_EXERCISE_
Go through the records and filter out every line lacking the word "agent"; copy the lines that remain.

DATA FOR THE TASK Block Start

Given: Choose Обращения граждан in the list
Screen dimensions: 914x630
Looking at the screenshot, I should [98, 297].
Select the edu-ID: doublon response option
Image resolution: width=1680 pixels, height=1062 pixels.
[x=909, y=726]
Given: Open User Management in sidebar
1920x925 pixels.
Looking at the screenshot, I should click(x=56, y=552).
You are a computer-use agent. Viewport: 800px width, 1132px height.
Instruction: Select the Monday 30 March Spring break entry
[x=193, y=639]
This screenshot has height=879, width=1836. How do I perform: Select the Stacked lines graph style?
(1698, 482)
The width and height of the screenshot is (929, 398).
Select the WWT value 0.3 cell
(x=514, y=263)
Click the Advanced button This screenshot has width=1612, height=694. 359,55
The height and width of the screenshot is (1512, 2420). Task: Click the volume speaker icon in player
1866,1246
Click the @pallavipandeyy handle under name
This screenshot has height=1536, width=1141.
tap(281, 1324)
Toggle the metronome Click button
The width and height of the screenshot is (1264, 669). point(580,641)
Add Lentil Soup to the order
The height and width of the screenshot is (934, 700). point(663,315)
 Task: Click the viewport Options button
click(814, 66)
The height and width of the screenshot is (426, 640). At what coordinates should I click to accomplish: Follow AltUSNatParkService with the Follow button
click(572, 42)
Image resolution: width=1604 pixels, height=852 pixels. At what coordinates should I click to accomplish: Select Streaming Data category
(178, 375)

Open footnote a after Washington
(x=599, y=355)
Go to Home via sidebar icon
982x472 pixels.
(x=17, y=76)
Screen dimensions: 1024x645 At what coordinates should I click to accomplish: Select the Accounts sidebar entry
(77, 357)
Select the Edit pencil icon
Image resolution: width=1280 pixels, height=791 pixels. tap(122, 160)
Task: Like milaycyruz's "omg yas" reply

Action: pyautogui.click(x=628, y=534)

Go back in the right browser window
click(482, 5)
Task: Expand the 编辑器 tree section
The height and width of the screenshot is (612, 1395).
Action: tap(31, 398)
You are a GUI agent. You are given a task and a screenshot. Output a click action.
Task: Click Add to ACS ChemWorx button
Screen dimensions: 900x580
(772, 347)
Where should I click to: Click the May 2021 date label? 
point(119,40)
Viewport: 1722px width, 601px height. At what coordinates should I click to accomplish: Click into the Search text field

DATA FOR THE TASK Block End

_SOLUTION FOR THIS PROBLEM_
You are a computer-use agent. Viewport: 800px width, 1132px height.
You are a GUI agent. You are given a task and a screenshot. Output a click action.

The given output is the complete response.